▶ Assignment 1:
In the chapter on interfacing ChatGPT, which ancient text did the writer ask GPT to provide?
▶ Assignment 2:
From the chapter on interfacing ChatGPT, return the stretch from "When I asked" through "qualities or applications?", copied word for word.

▶ Exercise text:
▼

Interfacing Chat GPT
Desiree Dighton
ChatGPT Isn't a Writing Technology
This isn't the end. Generative AI interfaces like ChatGPT's could be re-designed to incorporate more user-based options and greater transparency in its data sourcing and processes. It's not difficult to imagine users being able to check a box to command ChatGPT to derive its data only from certain kinds of sources, peer-reviewed scholarly sources or art museum websites across the world, similar to how library databases and other data storage and retrieval systems currently operate but with enhanced, larger-scale pattern-finding search capabilities. Indeed, The Atlantic reported OpenAI is involved in talks with publishers like them to offer product designs with more user options and transparency over data source material (Wong, 2024). Dimakis, co-director of the National Science Foundation's Institute for Machine Learning told The Atlantic that “it is ‘certainly possible’ that reliable responses with citations could be engineered ‘soon’” (para. 15). By the time this chapter is published, these and more options may already be available in subsequently released versions of ChatGPT. Or, in the absence of regulatory and compliance pressure, generative AI (GAI) may be allowed to rampantly ingest information, art, science, propaganda, social media chatter, literature, crime reports, ancient texts, academic research—the entire history of human culture and information, at least as it exists on the internet—into personalized generic versions untraceable to originating sources and human labor. Are we seizing the moments we have to develop critical literacies durable enough to withstand what our GAI futures might hold?
When I asked GPT to provide me with the full text or a passage from an ancient, non-copyrighted text, the Bhagavat Gita, GPT returned a response that was not accurate in content or link. When I corrected it and asked again, ChatGPT confessed the link didn’t match its response text because it had provided a generic version. “A ‘generic rendition,’ according to GPT, “refers to a representation or interpretation of a text that doesn't adhere to a specific published translation or version but instead provides an overview or essence based on a variety of sources” (ChatGPT, October 15, 2023). ChatGPT’s use of “generic” loses its rootedness to “genre” just as it attempts to shed any authorial and legal traces to the source material. In ChatGPT’s interface, will all knowledge and information become “generic”—having no distinctive qualities or applications?
GAI chat-based interfaces disguise their infrastructure and often earn our trust and use through affective flirtations and maneuvers. Like a friend, GAI wants us to trust it with our vulnerabilities and tolerate its shortcomings and flaws. Its powerful friendship comes with heavy risks best overlooked. In “Data Worlds,” the introduction to Critical AI, Katherine Bode and Lauren M.E. Goodlad (2023) wrote that "the power of AI" provides an ideal "marketing hook" and a distraction from corporate concentration of power and resources—including data. The focus on "AI" thus encourages an unwitting public to allow a "handful of tech firms" to define research agendas and "enclose knowledge" about data-driven systems "behind corporate secrecy” (para. 8). Once GAI’s technologies are hidden behind a plethora of institutional, corporate, nonprofit, and social media products and interfaces, will we be even more unable to see its materiality and the consequences of interacting with it? If we are to pull our classrooms through this paradigm shift and help our students continue to learn and experience the pleasures and challenges of writing and learning, it will not be because we have learned to prompt GAI like ChatGPT more effectively. It will be because we normed our classrooms and our technologies to the transparent and ethical values of writing studies.

▲

▶ Source information:

▼

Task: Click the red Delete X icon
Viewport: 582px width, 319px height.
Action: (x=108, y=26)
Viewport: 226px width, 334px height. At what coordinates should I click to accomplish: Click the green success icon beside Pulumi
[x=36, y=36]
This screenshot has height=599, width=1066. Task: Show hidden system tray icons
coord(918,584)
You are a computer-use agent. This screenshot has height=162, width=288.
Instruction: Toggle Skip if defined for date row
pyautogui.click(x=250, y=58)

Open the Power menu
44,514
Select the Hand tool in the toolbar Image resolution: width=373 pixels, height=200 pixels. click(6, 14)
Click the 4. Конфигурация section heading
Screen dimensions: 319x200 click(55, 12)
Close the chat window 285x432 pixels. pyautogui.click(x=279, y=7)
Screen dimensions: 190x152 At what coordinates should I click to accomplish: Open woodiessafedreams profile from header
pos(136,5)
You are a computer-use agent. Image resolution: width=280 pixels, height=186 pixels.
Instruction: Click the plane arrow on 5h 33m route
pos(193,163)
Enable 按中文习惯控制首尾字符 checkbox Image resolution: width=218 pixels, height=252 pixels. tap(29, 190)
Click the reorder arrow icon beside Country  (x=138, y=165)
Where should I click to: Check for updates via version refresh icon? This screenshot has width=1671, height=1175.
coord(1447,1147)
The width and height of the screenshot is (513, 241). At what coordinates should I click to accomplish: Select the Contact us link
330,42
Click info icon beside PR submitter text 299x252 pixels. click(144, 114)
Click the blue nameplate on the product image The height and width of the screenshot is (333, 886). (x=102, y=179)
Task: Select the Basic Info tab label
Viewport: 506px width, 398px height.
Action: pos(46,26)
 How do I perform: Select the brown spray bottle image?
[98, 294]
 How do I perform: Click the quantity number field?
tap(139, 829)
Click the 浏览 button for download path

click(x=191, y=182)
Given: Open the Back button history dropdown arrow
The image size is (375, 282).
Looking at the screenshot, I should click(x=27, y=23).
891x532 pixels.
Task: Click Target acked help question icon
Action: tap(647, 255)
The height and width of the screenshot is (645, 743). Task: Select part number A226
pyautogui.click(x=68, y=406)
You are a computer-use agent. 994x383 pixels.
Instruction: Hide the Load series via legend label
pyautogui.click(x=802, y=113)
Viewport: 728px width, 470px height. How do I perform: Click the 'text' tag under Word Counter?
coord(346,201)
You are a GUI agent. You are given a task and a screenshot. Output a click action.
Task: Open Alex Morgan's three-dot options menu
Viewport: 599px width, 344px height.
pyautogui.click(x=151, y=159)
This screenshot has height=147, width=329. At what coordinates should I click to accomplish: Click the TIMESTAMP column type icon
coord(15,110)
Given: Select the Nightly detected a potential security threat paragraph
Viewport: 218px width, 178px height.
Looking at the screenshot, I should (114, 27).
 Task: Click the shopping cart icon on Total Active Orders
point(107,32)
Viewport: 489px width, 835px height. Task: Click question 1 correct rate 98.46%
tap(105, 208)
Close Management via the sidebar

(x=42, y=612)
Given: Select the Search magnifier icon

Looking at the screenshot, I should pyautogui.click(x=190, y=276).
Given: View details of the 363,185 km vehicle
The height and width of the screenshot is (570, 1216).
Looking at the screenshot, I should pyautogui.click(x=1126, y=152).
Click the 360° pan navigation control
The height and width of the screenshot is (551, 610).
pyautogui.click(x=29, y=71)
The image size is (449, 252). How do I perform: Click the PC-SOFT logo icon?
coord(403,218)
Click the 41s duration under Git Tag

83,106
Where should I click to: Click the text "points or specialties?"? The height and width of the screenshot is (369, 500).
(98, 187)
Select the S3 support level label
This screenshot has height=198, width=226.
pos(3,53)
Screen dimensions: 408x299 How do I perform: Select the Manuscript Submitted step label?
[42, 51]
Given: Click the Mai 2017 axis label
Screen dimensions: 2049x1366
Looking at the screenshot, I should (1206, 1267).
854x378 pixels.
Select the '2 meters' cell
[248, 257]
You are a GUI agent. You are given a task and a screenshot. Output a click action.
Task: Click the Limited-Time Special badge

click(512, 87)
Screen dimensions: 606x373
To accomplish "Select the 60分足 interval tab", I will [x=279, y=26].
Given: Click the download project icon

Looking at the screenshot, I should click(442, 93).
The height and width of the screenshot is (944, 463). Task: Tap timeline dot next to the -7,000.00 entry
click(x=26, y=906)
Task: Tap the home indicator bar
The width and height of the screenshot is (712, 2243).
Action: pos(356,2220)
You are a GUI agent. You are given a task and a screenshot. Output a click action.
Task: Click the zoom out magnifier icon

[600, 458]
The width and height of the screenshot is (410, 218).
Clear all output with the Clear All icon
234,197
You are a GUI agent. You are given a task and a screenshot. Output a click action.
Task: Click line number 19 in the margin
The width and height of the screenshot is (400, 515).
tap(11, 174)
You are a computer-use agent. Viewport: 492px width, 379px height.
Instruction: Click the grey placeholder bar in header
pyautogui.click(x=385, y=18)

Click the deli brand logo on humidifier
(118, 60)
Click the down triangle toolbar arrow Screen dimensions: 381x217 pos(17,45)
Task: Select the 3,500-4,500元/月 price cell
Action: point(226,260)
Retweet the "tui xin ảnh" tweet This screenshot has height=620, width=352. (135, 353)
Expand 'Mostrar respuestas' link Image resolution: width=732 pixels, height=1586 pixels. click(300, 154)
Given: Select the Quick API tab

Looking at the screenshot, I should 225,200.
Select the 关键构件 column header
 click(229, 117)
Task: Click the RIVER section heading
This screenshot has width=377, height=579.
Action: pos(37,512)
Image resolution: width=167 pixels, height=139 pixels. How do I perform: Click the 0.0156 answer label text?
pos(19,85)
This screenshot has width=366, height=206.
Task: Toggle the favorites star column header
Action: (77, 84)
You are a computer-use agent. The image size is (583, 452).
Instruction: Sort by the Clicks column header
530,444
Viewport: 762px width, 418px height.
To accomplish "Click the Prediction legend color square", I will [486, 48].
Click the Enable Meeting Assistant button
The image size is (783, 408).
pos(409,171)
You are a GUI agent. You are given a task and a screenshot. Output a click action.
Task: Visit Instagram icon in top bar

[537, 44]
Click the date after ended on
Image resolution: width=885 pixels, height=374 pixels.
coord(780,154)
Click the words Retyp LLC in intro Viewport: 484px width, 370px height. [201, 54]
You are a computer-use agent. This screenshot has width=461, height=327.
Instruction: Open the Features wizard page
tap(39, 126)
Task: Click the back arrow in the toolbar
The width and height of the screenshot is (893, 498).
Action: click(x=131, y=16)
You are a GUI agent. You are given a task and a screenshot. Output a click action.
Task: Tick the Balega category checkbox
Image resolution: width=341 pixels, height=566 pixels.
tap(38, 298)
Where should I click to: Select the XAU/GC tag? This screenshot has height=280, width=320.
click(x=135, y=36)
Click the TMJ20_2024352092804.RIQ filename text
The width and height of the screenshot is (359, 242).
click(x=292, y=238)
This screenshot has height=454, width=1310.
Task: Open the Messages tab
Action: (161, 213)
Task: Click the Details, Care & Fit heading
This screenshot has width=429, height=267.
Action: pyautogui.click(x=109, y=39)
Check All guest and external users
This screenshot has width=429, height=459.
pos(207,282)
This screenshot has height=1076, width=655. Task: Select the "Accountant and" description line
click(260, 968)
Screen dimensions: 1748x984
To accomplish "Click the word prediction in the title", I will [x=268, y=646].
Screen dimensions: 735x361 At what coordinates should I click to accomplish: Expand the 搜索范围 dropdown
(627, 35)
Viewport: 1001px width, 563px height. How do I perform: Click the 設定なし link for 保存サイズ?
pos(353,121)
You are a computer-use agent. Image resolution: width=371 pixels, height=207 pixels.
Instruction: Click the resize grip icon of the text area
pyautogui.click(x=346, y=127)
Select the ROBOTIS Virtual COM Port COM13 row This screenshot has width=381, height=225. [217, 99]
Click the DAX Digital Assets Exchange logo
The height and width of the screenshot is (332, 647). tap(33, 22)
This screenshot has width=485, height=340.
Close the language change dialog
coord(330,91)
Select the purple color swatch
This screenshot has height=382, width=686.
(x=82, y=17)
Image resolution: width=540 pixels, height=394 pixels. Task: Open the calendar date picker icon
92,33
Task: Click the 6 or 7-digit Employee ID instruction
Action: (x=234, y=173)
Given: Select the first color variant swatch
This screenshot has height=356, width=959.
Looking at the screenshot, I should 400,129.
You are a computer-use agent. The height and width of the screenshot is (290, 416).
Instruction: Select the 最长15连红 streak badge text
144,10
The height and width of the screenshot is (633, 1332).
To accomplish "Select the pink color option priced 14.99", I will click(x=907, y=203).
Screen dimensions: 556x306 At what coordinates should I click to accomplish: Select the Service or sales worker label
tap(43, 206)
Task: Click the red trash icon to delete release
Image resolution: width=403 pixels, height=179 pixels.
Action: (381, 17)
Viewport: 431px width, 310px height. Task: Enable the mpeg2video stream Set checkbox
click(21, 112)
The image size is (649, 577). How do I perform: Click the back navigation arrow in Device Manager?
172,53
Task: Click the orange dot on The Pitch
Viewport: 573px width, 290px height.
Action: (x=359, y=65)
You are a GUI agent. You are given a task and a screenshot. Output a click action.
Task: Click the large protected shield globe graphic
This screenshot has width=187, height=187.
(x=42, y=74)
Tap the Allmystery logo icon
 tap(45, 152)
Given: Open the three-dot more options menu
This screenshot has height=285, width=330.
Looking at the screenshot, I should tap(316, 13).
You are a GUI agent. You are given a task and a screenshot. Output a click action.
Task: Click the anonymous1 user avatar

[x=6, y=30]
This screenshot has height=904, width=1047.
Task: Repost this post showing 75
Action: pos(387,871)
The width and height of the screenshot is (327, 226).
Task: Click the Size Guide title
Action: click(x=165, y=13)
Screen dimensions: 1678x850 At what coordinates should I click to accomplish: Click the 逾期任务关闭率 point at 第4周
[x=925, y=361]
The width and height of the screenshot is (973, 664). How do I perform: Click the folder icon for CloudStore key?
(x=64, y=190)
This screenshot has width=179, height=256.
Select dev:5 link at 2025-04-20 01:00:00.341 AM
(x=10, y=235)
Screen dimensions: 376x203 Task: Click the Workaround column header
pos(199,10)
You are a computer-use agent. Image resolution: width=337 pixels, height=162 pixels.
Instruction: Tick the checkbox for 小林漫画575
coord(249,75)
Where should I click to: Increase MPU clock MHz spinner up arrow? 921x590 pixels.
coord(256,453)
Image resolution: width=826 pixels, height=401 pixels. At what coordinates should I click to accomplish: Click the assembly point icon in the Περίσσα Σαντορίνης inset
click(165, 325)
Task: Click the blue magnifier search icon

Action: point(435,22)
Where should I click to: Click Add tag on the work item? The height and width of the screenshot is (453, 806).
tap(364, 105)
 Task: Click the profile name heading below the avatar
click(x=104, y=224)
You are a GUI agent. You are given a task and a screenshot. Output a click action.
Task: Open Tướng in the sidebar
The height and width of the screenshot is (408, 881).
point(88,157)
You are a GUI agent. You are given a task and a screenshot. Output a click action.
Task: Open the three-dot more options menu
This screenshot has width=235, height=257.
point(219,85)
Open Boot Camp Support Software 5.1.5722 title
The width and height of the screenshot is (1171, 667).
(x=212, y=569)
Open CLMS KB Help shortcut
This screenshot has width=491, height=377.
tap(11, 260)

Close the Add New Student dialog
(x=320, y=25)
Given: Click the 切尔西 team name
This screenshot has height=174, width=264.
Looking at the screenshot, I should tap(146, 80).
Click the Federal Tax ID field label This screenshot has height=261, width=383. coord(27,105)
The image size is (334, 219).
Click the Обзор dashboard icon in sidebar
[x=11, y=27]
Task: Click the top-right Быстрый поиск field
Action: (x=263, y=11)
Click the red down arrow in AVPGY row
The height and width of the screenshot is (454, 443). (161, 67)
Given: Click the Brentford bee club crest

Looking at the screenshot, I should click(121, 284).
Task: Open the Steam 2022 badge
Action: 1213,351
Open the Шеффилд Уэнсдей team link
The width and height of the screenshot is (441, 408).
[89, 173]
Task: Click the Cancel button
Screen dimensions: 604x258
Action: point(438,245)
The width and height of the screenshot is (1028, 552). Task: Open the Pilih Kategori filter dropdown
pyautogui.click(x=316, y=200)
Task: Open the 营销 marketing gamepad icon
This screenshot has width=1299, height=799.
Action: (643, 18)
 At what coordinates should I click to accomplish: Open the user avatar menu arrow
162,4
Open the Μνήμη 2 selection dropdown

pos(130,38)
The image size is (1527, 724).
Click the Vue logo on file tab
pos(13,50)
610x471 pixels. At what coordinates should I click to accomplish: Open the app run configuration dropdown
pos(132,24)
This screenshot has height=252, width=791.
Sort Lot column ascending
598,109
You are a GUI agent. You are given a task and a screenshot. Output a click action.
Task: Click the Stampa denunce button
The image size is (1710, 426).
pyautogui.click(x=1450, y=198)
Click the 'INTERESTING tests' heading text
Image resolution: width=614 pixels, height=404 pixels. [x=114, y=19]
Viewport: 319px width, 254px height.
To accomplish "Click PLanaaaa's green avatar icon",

▲

▶ Answer section 1:
The Bhagavat Gita.

▶ Answer section 2:
When I asked GPT to provide me with the full text or a passage from an ancient, non-copyrighted text, the Bhagavat Gita, GPT returned a response that was not accurate in content or link. When I corrected it and asked again, ChatGPT confessed the link didn’t match its response text because it had provided a generic version. “A ‘generic rendition,’ according to GPT, “refers to a representation or interpretation of a text that doesn't adhere to a specific published translation or version but instead provides an overview or essence based on a variety of sources” (ChatGPT, October 15, 2023). ChatGPT’s use of “generic” loses its rootedness to “genre” just as it attempts to shed any authorial and legal traces to the source material. In ChatGPT’s interface, will all knowledge and information become “generic”—having no distinctive qualities or applications?